Competition watchdog may probe Motorola’s Airwave network for emergency services
The UK’s competition regulator is considering launching an investigation into Motorola’s dual role operating the mobile radio network for emergency services, called Airwave, as well as providing software for its replacement, the forthcoming ‘Emergency Services Network’ (ESN).
The Airwave network is used exclusively by emergency services for communications in the field. It is encrypted and secure and its exclusivity avoids possible congestion issues that can present themselves on commercial networks.
The network was established in 2000 by BT before being acquired by Motorola for £817m in 2015. But in 2014, the UK decided to replace the network entirely with the ESN, which is 4G capable – allowing for more complex data operations to be transmitted by emergency services.
While the ESN was supposed to come online by 2019, replacing Airwave, it has been beset by delays costing taxpayers nearly a £500m a year in additional funds.
With concerns that the delay could leave the UK’s emergency services with a “potentially catastrophic” six-month gap without their own communications system, the Government was forced to extend Motorola’s contract for operating the Airwave network up to 2022.
Now the Competition and Markets Authority (CMA) is looking into whether it should investigate Motorola’s position and incentives to deliver the ESN, given the continuing high profitability of the Airwave network.
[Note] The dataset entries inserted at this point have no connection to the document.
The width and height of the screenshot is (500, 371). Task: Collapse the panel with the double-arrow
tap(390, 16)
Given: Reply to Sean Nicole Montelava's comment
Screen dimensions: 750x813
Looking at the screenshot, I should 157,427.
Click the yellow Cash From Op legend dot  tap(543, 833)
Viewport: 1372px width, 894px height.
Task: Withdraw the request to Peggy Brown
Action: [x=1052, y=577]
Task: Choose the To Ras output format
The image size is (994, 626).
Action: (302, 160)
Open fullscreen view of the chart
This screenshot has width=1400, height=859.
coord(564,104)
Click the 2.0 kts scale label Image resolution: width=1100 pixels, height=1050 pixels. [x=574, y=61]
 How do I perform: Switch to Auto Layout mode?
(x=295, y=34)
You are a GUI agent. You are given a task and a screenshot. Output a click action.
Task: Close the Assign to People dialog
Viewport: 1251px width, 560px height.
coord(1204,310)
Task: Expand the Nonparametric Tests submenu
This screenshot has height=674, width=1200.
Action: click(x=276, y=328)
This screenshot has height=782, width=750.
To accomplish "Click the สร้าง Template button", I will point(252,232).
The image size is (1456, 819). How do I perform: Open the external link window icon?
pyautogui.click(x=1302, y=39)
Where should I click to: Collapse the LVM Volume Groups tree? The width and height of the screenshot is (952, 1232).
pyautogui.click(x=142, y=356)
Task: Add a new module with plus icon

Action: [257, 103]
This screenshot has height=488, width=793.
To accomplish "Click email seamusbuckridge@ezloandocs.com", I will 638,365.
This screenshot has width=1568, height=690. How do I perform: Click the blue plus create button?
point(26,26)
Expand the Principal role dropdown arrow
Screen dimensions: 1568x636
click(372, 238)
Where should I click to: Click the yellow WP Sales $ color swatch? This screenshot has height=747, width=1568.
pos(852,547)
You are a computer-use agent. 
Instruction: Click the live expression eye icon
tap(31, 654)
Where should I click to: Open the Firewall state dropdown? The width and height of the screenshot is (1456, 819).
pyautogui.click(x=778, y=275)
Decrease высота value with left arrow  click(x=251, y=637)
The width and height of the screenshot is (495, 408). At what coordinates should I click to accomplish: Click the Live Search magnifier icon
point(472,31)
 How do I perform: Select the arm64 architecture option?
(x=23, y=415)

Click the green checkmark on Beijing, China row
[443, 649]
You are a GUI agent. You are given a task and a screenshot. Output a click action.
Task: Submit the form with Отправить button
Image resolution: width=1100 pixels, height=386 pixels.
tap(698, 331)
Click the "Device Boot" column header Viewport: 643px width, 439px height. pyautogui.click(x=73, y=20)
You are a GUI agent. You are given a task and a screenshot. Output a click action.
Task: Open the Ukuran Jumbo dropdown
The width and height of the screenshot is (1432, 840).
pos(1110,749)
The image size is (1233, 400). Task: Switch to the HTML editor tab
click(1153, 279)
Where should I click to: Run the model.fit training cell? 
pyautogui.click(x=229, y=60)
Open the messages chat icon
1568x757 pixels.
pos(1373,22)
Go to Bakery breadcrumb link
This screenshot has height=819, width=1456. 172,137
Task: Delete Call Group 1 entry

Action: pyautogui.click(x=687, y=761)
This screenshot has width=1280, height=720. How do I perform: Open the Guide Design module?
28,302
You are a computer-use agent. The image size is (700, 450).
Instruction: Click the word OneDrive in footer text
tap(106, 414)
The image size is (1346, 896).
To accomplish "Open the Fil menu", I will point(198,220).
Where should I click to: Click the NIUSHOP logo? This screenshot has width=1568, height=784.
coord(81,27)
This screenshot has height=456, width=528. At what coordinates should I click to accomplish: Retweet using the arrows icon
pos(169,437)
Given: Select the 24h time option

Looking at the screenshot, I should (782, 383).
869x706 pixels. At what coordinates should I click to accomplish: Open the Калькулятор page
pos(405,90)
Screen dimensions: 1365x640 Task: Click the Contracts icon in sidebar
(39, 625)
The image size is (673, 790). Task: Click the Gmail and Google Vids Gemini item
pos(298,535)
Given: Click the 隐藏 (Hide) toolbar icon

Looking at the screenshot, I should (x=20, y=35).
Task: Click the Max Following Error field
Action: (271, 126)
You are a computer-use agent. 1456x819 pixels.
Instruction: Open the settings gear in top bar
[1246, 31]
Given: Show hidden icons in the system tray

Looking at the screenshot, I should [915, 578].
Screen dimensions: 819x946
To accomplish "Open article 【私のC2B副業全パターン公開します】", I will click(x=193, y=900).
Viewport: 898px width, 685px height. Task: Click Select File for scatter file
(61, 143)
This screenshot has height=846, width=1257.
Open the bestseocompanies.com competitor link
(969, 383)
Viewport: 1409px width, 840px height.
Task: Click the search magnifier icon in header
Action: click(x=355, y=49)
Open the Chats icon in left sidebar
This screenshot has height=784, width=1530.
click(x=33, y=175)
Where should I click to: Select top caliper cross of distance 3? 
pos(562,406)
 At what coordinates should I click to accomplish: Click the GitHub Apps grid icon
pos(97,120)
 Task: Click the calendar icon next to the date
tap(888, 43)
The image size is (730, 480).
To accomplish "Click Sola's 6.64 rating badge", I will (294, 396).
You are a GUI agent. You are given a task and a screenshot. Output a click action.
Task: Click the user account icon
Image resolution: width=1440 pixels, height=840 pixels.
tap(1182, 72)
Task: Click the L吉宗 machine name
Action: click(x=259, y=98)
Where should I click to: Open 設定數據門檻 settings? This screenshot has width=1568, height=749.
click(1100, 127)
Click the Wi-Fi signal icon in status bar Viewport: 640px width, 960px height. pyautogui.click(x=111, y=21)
It said it is particularly concerned that Motorola could stand to make excess profits of about £1.2bn in the period from 2020 to 2026 – a cost which will ultimately fall to the British taxpayer.
Furthermore, the CMA’s initial review of the evidence available indicates that the supply of the Airwave network in Great Britain “is not working well, resulting in significant detriment to customers and the taxpayer”.
Andrea Coscelli, chief executive of the CMA, said: “At the moment, Motorola is the only provider of critical mobile radio network services used by our emergency service workers and is involved in both the current and future set-up. We’re worried that the company could be cashing in on its position, while taxpayers are left to foot the bill.
“The CMA is minded to launch a market investigation to dig deeper into its concerns and will now consult with a range of stakeholders, including the Government, on its plans.”
The initial contract with Motorola for ESN was originally signed partly on the expectation that the Airwave network would be shut down by 2019.
The CMA will decide on whether to launch a full investigation in September.
A Motorola Solutions spokesperson said: “We are aware that the UK Competition and Markets Authority is consulting on whether to launch a market investigation into the Airwave network.
“As a trusted technology partner to the UK market for more than 50 years, Motorola Solutions remains committed to working with the Home Office to deliver mission-critical communications. This includes the Airwave network that UK emergency services rely upon every day, and the safe transition to next-generation technologies (Emergency Services Network).”